Mais le vrai, le grand bonheur, c’est le rapport qu’il a su établir avec des millions de Français. Des Français de tout âge, de toute condition, de tout parti politique, en sachant les enchanter d’histoires, en un face-à-face personnel où s’exprimait sa vérité la plus vraie.

Chacun d’entre vous ici ce soir a eu son Alain Decaux : pour s’en convaincre, il suffit de rouvrir, comme je l’ai fait hier, le Dictionnaire amoureux d’Alain Decaux que, au moment où il publiait son Dictionnaire amoureux d’Alexandre Dumas, Micheline a eu l’idée vraiment « géniale », comme disent les jeunes, de demander à tous ses amis, priés d’évoquer leurs plus grands souvenirs de lui.

Les miens remontent à plus de soixante ans, depuis une rencontre en 1955 à Istanbul où il était venu, avec une amie que je connaissais un peu et qui nous a présentés, retrouver le vrai Cicéron de l’Affaire Cicéron. Il avait trente ans, et moi vingt-quatre.

Soixante ans donc d’une amitié un peu inattendue, et même paradoxale, entre deux historiens que rien ne paraissait devoir rapprocher. Ni leur carrière, la sienne éclatante, la mienne plus discrète. Ni surtout le genre d’histoire qu’ils pratiquaient, c’est le moins qu’on puisse dire. Mais le type d’histoire où il était passé maître, l’histoire médiatique, m’intriguait au point de lui proposer de faire avec moi dans Le Débat, en 1984, un grand entretien dont il n’a jamais cessé de dire qu’il en était très heureux et qu’il avait compté dans sa carrière. Après m’être intéressé à Ernest Lavisse, cet instituteur national de la République, comment ne me serais-je pas intéressé à Alain Decaux, notre instituteur national de l’âge cathodique ?

 

Et puis, un beau jour de juin 2002, aux Archives nationales, c’est toi qui m’as remis mon épée d’académicien.

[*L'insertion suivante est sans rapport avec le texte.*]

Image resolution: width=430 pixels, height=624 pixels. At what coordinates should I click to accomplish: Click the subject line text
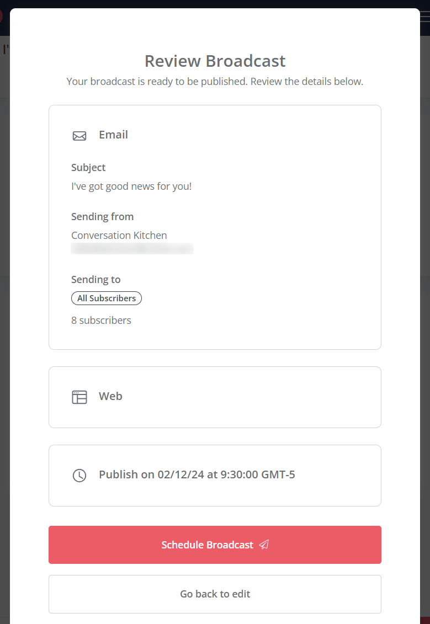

Eh bien, je voudrais ce soir, avec les mots les plus simples, mais du fond du cœur, te rendre un peu de l’honneur et de l’amitié que tu m’as faits ce jour-là, en me remettant la clé de cette Académie où nous avons été heureux ensemble. Et où nous aurons bien du mal – n’est-ce pas, Hélène ? – à l’être sans toi.